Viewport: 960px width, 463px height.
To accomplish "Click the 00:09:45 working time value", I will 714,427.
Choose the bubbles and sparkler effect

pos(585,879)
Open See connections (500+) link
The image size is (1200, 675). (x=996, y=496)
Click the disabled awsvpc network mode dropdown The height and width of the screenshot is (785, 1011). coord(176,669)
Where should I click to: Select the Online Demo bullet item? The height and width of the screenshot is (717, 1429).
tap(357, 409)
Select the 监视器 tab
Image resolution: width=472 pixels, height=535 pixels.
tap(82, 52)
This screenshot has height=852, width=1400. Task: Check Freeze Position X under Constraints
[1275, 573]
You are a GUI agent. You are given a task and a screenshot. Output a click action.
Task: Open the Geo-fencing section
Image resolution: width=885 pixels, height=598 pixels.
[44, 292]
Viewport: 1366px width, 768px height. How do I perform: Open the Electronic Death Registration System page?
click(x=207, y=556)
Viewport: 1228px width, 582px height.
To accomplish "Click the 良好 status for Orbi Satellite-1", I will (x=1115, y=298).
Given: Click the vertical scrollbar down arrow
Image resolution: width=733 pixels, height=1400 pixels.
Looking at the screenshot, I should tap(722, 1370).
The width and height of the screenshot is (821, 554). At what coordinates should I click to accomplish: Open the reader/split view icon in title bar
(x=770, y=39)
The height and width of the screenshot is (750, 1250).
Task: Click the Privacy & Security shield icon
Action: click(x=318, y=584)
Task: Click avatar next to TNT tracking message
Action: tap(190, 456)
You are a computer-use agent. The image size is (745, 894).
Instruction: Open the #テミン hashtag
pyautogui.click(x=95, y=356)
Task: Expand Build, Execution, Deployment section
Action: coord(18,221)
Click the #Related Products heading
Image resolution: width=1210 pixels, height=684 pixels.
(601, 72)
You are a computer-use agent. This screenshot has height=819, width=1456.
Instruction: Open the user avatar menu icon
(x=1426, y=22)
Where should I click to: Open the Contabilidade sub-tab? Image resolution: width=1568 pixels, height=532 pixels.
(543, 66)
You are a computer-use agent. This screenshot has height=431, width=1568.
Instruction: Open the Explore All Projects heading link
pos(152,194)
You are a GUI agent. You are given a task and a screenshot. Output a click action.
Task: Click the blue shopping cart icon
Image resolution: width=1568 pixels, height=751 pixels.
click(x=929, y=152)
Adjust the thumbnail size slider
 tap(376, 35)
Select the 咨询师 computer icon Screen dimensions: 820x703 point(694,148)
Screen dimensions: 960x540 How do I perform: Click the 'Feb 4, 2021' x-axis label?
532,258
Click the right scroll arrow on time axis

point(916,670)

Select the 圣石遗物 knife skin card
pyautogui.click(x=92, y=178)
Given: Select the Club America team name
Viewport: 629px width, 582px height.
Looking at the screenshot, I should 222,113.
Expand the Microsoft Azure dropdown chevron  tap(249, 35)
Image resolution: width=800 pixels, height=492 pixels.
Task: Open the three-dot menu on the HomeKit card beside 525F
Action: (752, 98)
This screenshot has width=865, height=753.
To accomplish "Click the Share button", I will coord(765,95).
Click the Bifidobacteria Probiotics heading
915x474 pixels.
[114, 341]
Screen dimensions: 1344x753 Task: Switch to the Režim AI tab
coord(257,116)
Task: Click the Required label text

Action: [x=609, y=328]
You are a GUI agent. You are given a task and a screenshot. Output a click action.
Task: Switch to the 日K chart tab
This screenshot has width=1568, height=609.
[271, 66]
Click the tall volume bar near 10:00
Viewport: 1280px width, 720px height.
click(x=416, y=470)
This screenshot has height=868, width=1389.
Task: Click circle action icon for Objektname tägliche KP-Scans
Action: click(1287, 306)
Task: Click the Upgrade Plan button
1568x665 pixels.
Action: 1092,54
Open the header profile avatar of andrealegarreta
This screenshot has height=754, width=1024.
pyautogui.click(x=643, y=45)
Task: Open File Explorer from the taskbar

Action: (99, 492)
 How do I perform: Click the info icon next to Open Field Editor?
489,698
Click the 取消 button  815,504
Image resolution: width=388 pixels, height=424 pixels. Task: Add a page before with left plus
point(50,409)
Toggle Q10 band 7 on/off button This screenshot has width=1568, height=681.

------------------------------------

◆ Your instructions
Reproduce all the records shown above, unchanged.

◆ Answer space
Viewport: 960px width, 463px height.
To accomplish "Click the 00:09:45 working time value", I will 714,427.
Choose the bubbles and sparkler effect

pos(585,879)
Open See connections (500+) link
The image size is (1200, 675). (x=996, y=496)
Click the disabled awsvpc network mode dropdown The height and width of the screenshot is (785, 1011). coord(176,669)
Where should I click to: Select the Online Demo bullet item? The height and width of the screenshot is (717, 1429).
tap(357, 409)
Select the 监视器 tab
Image resolution: width=472 pixels, height=535 pixels.
tap(82, 52)
This screenshot has height=852, width=1400. Task: Check Freeze Position X under Constraints
[1275, 573]
You are a GUI agent. You are given a task and a screenshot. Output a click action.
Task: Open the Geo-fencing section
Image resolution: width=885 pixels, height=598 pixels.
[44, 292]
Viewport: 1366px width, 768px height. How do I perform: Open the Electronic Death Registration System page?
click(x=207, y=556)
Viewport: 1228px width, 582px height.
To accomplish "Click the 良好 status for Orbi Satellite-1", I will (x=1115, y=298).
Given: Click the vertical scrollbar down arrow
Image resolution: width=733 pixels, height=1400 pixels.
Looking at the screenshot, I should tap(722, 1370).
The width and height of the screenshot is (821, 554). At what coordinates should I click to accomplish: Open the reader/split view icon in title bar
(x=770, y=39)
The height and width of the screenshot is (750, 1250).
Task: Click the Privacy & Security shield icon
Action: click(x=318, y=584)
Task: Click avatar next to TNT tracking message
Action: tap(190, 456)
You are a computer-use agent. The image size is (745, 894).
Instruction: Open the #テミン hashtag
pyautogui.click(x=95, y=356)
Task: Expand Build, Execution, Deployment section
Action: coord(18,221)
Click the #Related Products heading
Image resolution: width=1210 pixels, height=684 pixels.
(601, 72)
You are a computer-use agent. This screenshot has height=819, width=1456.
Instruction: Open the user avatar menu icon
(x=1426, y=22)
Where should I click to: Open the Contabilidade sub-tab? Image resolution: width=1568 pixels, height=532 pixels.
(543, 66)
You are a computer-use agent. This screenshot has height=431, width=1568.
Instruction: Open the Explore All Projects heading link
pos(152,194)
You are a GUI agent. You are given a task and a screenshot. Output a click action.
Task: Click the blue shopping cart icon
Image resolution: width=1568 pixels, height=751 pixels.
click(x=929, y=152)
Adjust the thumbnail size slider
 tap(376, 35)
Select the 咨询师 computer icon Screen dimensions: 820x703 point(694,148)
Screen dimensions: 960x540 How do I perform: Click the 'Feb 4, 2021' x-axis label?
532,258
Click the right scroll arrow on time axis

point(916,670)

Select the 圣石遗物 knife skin card
pyautogui.click(x=92, y=178)
Given: Select the Club America team name
Viewport: 629px width, 582px height.
Looking at the screenshot, I should 222,113.
Expand the Microsoft Azure dropdown chevron  tap(249, 35)
Image resolution: width=800 pixels, height=492 pixels.
Task: Open the three-dot menu on the HomeKit card beside 525F
Action: (752, 98)
This screenshot has width=865, height=753.
To accomplish "Click the Share button", I will coord(765,95).
Click the Bifidobacteria Probiotics heading
915x474 pixels.
[114, 341]
Screen dimensions: 1344x753 Task: Switch to the Režim AI tab
coord(257,116)
Task: Click the Required label text

Action: [x=609, y=328]
You are a GUI agent. You are given a task and a screenshot. Output a click action.
Task: Switch to the 日K chart tab
This screenshot has width=1568, height=609.
[271, 66]
Click the tall volume bar near 10:00
Viewport: 1280px width, 720px height.
click(x=416, y=470)
This screenshot has height=868, width=1389.
Task: Click circle action icon for Objektname tägliche KP-Scans
Action: click(1287, 306)
Task: Click the Upgrade Plan button
1568x665 pixels.
Action: 1092,54
Open the header profile avatar of andrealegarreta
This screenshot has height=754, width=1024.
pyautogui.click(x=643, y=45)
Task: Open File Explorer from the taskbar

Action: (99, 492)
 How do I perform: Click the info icon next to Open Field Editor?
489,698
Click the 取消 button  815,504
Image resolution: width=388 pixels, height=424 pixels. Task: Add a page before with left plus
point(50,409)
Toggle Q10 band 7 on/off button This screenshot has width=1568, height=681.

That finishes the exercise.